Stored data entries:
..........
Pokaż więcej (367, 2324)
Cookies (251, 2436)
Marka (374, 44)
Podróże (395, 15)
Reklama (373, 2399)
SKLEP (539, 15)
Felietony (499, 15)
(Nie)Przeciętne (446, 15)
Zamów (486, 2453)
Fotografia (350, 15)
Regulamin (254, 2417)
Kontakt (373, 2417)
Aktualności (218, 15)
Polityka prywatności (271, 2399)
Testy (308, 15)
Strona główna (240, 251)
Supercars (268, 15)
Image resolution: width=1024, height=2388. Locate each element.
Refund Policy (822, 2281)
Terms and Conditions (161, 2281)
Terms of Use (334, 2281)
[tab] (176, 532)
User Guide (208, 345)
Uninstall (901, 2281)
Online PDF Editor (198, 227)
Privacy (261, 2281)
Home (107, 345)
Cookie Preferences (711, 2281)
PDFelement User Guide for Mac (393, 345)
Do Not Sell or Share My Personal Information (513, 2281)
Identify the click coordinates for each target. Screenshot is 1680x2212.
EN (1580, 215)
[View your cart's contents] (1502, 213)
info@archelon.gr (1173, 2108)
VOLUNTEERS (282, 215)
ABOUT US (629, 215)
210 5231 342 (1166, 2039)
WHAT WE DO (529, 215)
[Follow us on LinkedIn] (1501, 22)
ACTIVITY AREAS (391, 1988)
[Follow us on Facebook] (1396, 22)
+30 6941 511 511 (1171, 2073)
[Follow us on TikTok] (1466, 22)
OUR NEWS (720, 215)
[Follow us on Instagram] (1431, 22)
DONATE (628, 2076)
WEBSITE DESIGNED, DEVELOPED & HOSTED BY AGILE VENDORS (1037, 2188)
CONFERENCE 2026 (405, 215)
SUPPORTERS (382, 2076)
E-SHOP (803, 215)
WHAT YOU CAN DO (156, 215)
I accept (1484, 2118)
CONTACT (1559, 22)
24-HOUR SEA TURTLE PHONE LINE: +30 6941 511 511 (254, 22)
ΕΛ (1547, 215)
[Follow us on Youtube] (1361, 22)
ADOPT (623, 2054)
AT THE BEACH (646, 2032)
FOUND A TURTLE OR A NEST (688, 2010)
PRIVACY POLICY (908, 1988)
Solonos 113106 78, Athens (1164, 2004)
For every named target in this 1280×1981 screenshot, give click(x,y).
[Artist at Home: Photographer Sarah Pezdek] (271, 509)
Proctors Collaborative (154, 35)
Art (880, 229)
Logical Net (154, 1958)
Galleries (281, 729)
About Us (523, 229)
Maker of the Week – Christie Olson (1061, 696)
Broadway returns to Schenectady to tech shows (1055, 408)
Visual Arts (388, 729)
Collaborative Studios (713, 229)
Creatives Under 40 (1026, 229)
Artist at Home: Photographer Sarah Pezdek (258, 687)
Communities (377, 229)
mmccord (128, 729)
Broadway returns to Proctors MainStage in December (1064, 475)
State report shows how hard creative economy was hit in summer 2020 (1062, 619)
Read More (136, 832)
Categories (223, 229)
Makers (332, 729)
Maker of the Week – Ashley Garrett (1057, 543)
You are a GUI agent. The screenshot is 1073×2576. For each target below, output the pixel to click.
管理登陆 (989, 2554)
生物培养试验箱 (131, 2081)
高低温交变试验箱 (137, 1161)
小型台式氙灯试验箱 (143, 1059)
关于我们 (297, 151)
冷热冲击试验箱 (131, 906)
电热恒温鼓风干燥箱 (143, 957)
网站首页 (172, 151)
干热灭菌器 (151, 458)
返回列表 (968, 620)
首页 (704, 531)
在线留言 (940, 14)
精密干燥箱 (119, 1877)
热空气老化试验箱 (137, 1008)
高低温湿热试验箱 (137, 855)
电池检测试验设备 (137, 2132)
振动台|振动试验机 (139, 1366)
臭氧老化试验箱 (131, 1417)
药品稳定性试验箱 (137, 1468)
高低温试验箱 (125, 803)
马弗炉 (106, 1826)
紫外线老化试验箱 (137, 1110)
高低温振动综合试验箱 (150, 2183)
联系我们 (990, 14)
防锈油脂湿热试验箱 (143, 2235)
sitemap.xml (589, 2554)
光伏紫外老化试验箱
..........
— Work request —
When you reach the line containing "Kontakt (373, 2417)" in the data above, start copying exactly, and stop after the line containing "WHAT WE DO (529, 215)".

— Response area —
Kontakt (373, 2417)
Aktualności (218, 15)
Polityka prywatności (271, 2399)
Testy (308, 15)
Strona główna (240, 251)
Supercars (268, 15)
Image resolution: width=1024, height=2388. Locate each element.
Refund Policy (822, 2281)
Terms and Conditions (161, 2281)
Terms of Use (334, 2281)
[tab] (176, 532)
User Guide (208, 345)
Uninstall (901, 2281)
Online PDF Editor (198, 227)
Privacy (261, 2281)
Home (107, 345)
Cookie Preferences (711, 2281)
PDFelement User Guide for Mac (393, 345)
Do Not Sell or Share My Personal Information (513, 2281)
Identify the click coordinates for each target. Screenshot is 1680x2212.
EN (1580, 215)
[View your cart's contents] (1502, 213)
info@archelon.gr (1173, 2108)
VOLUNTEERS (282, 215)
ABOUT US (629, 215)
210 5231 342 (1166, 2039)
WHAT WE DO (529, 215)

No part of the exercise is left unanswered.